▶ _PROBLEM REQUIREMENTS_
Rewrite the material from the line with "This screenshot has height=540, width=304." through the end, switching "Describe the element" to "Identify the element" and keeping everything else unchanged.

▶ _ENTRIES_
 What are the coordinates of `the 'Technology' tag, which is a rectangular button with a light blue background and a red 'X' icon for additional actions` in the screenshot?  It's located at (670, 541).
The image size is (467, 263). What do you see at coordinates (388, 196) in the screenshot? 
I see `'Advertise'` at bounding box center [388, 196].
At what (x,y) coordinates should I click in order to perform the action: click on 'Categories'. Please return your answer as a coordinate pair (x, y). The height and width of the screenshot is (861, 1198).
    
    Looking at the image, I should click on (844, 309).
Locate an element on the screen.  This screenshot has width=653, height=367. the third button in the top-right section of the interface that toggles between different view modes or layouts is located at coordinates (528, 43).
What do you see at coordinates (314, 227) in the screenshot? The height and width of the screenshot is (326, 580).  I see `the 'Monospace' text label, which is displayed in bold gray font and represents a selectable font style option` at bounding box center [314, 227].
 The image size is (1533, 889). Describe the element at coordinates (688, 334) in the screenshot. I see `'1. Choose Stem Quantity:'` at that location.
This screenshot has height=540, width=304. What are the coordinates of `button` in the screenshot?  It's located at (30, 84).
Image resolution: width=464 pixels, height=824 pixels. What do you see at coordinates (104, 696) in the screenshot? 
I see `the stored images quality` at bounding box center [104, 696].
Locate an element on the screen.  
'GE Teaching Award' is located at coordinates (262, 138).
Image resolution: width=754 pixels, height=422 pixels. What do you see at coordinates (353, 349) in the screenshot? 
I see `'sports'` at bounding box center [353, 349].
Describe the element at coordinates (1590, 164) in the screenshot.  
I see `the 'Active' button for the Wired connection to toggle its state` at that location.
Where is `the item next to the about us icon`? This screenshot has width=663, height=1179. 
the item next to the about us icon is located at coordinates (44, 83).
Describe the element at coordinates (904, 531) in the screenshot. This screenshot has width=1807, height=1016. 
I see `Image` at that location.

▶ _FINAL RESULT_
This screenshot has height=540, width=304. What are the coordinates of `button` in the screenshot?  It's located at (30, 84).
Image resolution: width=464 pixels, height=824 pixels. What do you see at coordinates (104, 696) in the screenshot? 
I see `the stored images quality` at bounding box center [104, 696].
Locate an element on the screen.  
'GE Teaching Award' is located at coordinates (262, 138).
Image resolution: width=754 pixels, height=422 pixels. What do you see at coordinates (353, 349) in the screenshot? 
I see `'sports'` at bounding box center [353, 349].
Identify the element at coordinates (1590, 164) in the screenshot.  
I see `the 'Active' button for the Wired connection to toggle its state` at that location.
Where is `the item next to the about us icon`? This screenshot has width=663, height=1179. 
the item next to the about us icon is located at coordinates (44, 83).
Identify the element at coordinates (904, 531) in the screenshot. This screenshot has width=1807, height=1016. 
I see `Image` at that location.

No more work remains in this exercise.